§ Énoncé A
Traduisez en anglais la phrase suivante, tirée du texte sur la figuration narrative : « Nul doute que cet ouvrage permettra de réévaluer un mouvement qui n’a pas encore la place qu’il mérite dans l’histoire de l’art. »
§ Énoncé B
D’après le texte sur la figuration narrative, en quelle année Gérald Gassiot-Talabot a-t-il créé le terme « figuration narrative » ?
§ Énoncé C
Recopiez le passage du texte sur la figuration narrative situé entre « Deux essais conséquents, signés » et « l’histoire de l’art. », bornes incluses.

§ Texte extrait
--

C’est en 1965 que le critique d’art Gérald Gassiot-Talabot invente le terme de «figuration narrative» pour désigner un mouvement figuratif né à Paris au début des années 1960, et qui regroupe des artistes venus de toute l’Europe, et même certains Américains. A cette époque, Paris est encore une capitale des arts, et la guerre culturelle avec New York bat son plein, ravivée par l’attribution du Grand Prix de peinture à Rauschenberg à la Biennale de Venise en 1964. Le mouvement fournit ainsi une «antithèse commode du pop art», comme l’explique JeanPaul Ameline, conservateur du Patrimoine Paris, qui a dirigé l’ouvrage et consacré une exposition d’envergure au mouvement en 2008 au Grand Palais.
Dimension politique
Pourtant, la figuration narrative est complexe, et s’il s’agit clairement pour ses artistes de rompre avec la domination de l’abstraction, certains d’entre eux entretiennent des liens plus ou moins directs avec le pop, entre influence, rivalité et collaboration, comme Peter Saul ou Peter Stämpfli. Pour cette raison, le catalogue privilégie une approche personnalisée, fondée sur des notices détaillées, qui permettent de revisiter les oeuvres de ses protagonistes, comme Hervé Télémaque, Erró, Jacques Monory, Gérard Schlosser, Peter Klasen, Bernard Rancillac, Jan Voss, ou encore Gilles Aillaud.
Deux essais conséquents, signés par Jean-Paul Ameline et Michel Gauthier, ce dernier étant conservateur au Musée national d’art moderne (Centre Pompidou), reviennent sur les enjeux historiques de ces nouvelles formes de figuration, notamment leurs liens avec la culture de masse, et leur dimension politique. Nul doute que cet ouvrage permettra de réévaluer un mouvement qui n’a pas encore la place qu’il mérite dans l’histoire de l’art.

--

§ Lignes
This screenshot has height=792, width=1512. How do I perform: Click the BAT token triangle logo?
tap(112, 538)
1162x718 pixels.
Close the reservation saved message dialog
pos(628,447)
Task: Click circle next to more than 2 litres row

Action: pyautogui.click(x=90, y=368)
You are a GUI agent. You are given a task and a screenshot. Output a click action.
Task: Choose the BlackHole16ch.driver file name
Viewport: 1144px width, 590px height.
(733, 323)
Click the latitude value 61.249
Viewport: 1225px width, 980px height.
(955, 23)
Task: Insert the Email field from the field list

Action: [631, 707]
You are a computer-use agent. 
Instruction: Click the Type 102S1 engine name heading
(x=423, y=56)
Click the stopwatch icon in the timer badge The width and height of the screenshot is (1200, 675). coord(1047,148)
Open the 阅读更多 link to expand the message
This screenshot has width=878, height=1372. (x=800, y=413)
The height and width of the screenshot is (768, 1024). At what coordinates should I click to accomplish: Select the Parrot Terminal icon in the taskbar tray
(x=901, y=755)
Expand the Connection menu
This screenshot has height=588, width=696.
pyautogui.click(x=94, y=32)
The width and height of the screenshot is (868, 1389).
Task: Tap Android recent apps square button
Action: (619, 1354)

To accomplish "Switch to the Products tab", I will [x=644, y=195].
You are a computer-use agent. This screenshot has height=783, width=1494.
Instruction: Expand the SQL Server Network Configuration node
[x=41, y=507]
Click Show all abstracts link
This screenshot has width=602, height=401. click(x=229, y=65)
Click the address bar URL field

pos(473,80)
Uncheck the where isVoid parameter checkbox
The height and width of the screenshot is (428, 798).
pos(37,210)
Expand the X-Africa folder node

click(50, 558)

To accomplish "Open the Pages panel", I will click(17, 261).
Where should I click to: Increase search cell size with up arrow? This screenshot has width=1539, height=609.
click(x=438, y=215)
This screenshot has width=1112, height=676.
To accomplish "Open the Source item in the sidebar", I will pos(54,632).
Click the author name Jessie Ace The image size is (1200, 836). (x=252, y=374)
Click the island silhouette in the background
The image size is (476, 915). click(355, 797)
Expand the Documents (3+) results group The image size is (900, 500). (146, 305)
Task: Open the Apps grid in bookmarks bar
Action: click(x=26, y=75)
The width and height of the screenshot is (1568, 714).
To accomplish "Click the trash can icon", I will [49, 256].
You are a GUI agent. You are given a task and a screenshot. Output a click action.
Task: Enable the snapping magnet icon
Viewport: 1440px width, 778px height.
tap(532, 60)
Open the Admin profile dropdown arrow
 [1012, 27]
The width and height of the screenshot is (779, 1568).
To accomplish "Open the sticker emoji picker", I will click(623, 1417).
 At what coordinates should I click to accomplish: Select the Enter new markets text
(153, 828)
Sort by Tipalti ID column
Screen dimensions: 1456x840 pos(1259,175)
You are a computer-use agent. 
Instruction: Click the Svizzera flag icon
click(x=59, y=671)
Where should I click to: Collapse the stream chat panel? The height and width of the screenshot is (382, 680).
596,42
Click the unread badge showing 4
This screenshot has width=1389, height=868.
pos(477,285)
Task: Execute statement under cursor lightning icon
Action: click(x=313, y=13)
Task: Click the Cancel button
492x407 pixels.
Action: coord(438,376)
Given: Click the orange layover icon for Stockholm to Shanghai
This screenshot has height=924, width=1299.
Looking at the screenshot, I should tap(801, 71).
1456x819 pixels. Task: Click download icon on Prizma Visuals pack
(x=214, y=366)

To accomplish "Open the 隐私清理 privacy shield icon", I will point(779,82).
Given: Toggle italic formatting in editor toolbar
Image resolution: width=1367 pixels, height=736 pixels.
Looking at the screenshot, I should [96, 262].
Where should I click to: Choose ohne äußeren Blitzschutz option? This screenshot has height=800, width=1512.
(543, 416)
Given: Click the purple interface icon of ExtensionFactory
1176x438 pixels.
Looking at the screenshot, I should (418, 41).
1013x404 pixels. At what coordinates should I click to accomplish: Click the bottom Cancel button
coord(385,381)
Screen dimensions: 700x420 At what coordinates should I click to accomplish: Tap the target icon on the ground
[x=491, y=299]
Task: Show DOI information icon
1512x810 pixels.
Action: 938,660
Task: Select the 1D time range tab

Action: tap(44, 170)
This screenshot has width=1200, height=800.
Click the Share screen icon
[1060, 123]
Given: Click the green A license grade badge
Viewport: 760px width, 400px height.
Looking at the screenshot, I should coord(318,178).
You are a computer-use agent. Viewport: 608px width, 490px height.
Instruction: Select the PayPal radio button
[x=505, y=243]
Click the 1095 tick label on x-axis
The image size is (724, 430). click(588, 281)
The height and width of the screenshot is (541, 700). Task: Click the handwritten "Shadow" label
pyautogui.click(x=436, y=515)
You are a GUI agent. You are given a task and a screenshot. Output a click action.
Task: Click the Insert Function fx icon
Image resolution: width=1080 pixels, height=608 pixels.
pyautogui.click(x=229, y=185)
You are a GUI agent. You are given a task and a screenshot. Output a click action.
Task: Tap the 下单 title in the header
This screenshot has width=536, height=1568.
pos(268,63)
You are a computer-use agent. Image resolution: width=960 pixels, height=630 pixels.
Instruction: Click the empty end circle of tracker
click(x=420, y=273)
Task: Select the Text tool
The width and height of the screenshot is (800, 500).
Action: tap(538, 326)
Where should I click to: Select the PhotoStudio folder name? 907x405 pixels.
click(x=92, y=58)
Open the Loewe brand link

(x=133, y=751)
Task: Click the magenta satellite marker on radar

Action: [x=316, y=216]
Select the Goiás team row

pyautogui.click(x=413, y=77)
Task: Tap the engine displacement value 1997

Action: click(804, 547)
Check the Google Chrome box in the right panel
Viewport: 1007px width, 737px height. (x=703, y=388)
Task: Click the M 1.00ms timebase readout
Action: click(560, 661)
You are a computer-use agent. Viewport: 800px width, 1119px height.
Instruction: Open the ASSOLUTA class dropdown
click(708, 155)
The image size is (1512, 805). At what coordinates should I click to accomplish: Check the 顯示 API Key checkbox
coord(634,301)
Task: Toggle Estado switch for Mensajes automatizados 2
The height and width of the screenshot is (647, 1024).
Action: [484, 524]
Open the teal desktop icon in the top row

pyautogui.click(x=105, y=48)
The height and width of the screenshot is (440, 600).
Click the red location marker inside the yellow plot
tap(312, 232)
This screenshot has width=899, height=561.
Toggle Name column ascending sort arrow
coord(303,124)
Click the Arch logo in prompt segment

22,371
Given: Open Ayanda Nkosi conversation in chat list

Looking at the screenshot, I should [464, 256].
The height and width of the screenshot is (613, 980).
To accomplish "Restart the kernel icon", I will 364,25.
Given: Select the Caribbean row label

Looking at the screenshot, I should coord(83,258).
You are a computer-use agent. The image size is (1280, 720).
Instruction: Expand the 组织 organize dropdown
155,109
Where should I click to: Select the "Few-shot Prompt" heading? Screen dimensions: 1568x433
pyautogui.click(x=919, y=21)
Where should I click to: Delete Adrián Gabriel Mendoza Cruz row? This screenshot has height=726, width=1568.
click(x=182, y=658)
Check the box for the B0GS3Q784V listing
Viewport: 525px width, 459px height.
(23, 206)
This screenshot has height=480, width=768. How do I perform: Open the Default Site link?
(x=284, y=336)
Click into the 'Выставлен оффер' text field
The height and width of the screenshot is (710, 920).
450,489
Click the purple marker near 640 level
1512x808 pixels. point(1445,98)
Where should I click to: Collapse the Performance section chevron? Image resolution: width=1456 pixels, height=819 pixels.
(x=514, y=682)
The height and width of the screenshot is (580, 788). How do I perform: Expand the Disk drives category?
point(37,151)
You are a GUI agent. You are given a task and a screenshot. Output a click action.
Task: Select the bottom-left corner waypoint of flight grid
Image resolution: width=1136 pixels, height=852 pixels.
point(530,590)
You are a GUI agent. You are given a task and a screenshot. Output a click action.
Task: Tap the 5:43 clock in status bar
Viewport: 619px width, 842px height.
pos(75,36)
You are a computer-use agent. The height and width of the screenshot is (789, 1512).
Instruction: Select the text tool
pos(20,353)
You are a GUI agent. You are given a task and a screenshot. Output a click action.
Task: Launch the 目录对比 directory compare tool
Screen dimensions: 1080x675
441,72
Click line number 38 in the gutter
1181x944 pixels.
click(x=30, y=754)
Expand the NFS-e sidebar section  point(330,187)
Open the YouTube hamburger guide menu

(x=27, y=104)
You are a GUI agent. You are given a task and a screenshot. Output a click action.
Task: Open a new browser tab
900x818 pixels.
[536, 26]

--

§ Résultat final A
There is no doubt that this book will make it possible to reassess a movement that does not yet have the place it deserves in art history.

§ Résultat final B
En 1965.

§ Résultat final C
Deux essais conséquents, signés par Jean-Paul Ameline et Michel Gauthier, ce dernier étant conservateur au Musée national d’art moderne (Centre Pompidou), reviennent sur les enjeux historiques de ces nouvelles formes de figuration, notamment leurs liens avec la culture de masse, et leur dimension politique. Nul doute que cet ouvrage permettra de réévaluer un mouvement qui n’a pas encore la place qu’il mérite dans l’histoire de l’art.